Здесь было настоящее воскресное утро, довоенное утро, без организованной встречи, без медицинских сестер, без девушек с повязками.
На зеленых скамейках перрона ждало десятка два человек, и солнце, которое сочилось сквозь грязные стекла, утрачивая яркость из-за пыли, сообщало этой тишине и безлюдью нечто ирреальное.
— Эй, шеф, долго будем стоять? Служащий посмотрел на голову состава, потом почему-то на часы и ответил:
— Понятия не имею.
— Я успею сходить в буфет?
— В вашем распоряжении не меньше часа.
— Куда нас везут?
Он пожал плечами и отошел, давая таким образом понять, что этот вопрос вне его компетенции.
Пожалуй, нас возмутило, — я с умыслом говорю «нас», — что никто нас не встречал и мы внезапно оказались предоставлены самим себе. Кто-то, выражая общее чувство, бросил:
— Что ж, нас больше не будут кормить? Как будто мы уже имели на это право. Раз уж мы оказались в цивилизованной стране, я предложил Анне:
— Пойдем!
— Куда?
— Чего-нибудь перекусим.
Первым нашим побуждением, когда мы вышли на перрон, оказавшийся внезапно слишком просторным, было оглядеть наш состав с головы до хвоста, и тут нас ждало разочарование: оказалось, что это уже совсем другой поезд.
Мало того что сменился паровоз — за тендером я насчитал четырнадцать бельгийских пассажирских вагонов, таких чистеньких на вид, какими и положено быть нормальным вагонам.
А наших товарных осталось всего три.
— Эти сволочи опять переполовинили нас? Впереди открылись двери, и первым вышел огромный священник атлетического сложения; с важным видом он направился к начальнику вокзала.
Они заспорили. Железнодорожник, казалось, согласился с ним; тогда священник обратился к тем, кто оставался в вагоне, и помог спуститься на перрон сестре милосердия в белом чепце.
Четыре монахини, из них три молоденькие, все с очень простыми лицами, помогли выйти из вагона и построиться, словно школьникам, четырем десяткам стариков.
Это эвакуировался дом престарелых. Позже нам стало известно, что, пока мы спали, нас прицепили к поезду, шедшему из Лувена.
Все мужчины были глубокие старики, все более или менее немощны. Лица с резкими чертами, словно на старинных картинах, обросли густой седою щетиной. *"
Их покорность, читавшееся в глазах безразличие были поразительны. Они послушно направились в буфет второго класса, и там их рассадили, словно в школьной столовой, а священник вполголоса заговорил с администратором.

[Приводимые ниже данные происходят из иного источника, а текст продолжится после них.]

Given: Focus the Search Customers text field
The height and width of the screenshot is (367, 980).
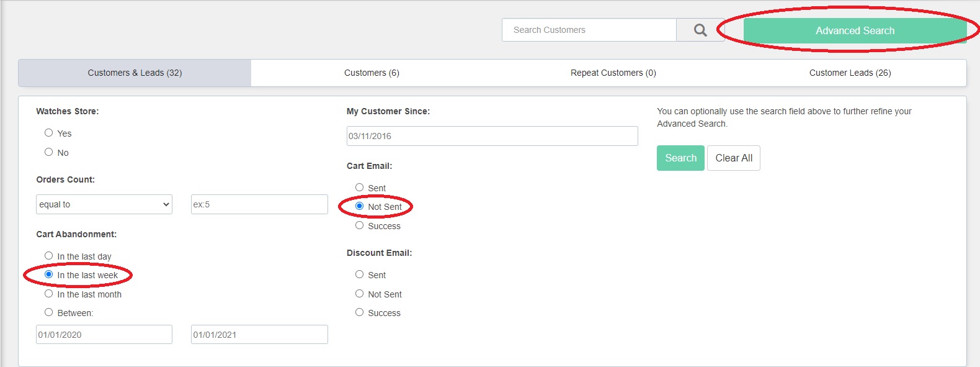Looking at the screenshot, I should [589, 30].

Тут Анна снова на меня посмотрела. Может быть, ей казалось, что этот кюре и монахини — люди из привычного мне мира? Или шеренга стариков напомнила ей тюрьму и тамошнюю дисциплину, о которой я понятия не имел, а она прекрасно знала по собственному опыту?
Не берусь судить. Так мы бросали друг на друга короткие испытующие взгляды и сразу же напускали на себя равнодушный вид.

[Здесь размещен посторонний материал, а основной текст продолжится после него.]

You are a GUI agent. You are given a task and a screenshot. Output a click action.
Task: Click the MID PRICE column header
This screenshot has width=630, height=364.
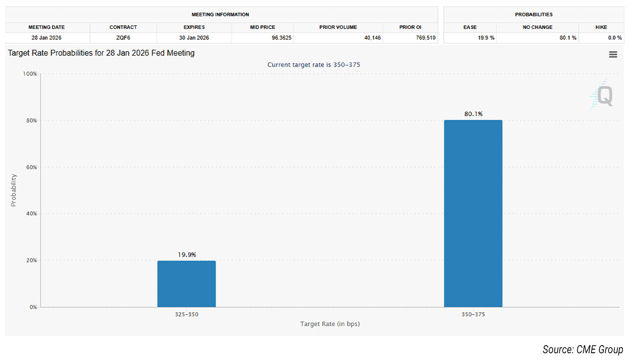[262, 27]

"Форты Льежа в руках немцев".
Этот заголовок я прочел в газете, выставленной в киоске; ниже более мелким шрифтом было набрано:
"Парашютисты форсируют канал Альберта".
— Что будете есть? Рогалики любите? Она утвердительно кивнула.
— Кофе с молоком?
— Черный. Если есть время, мне хотелось бы сперва умыться. Вы не одолжите мне расческу?
Поскольку я уже сел за столик, а все остальные столики были переполнены, я не рискнул последовать за ней. Когда она выходила в застекленную дверь, сердце у меня сжалось при мысли, что я, может быть, больше не встречусь с нею.
Из окна я видел мирную площадь, такси на стоянке, гостиницу для проезжающих, маленький бар, крашенный синей краской, с террасой, на которой официант вытирал круглые столики.
Ничто не мешало Анне уйти.
— Ты узнал что-нибудь о жене и дочке?
Передо мной с кружкой пива в руках, иронически меня разглядывая, стоял Фернан Леруа. Я ответил, что нет, не узнал, стараясь не покраснеть, потому что понимал: он знает, что произошло между мной и Анной.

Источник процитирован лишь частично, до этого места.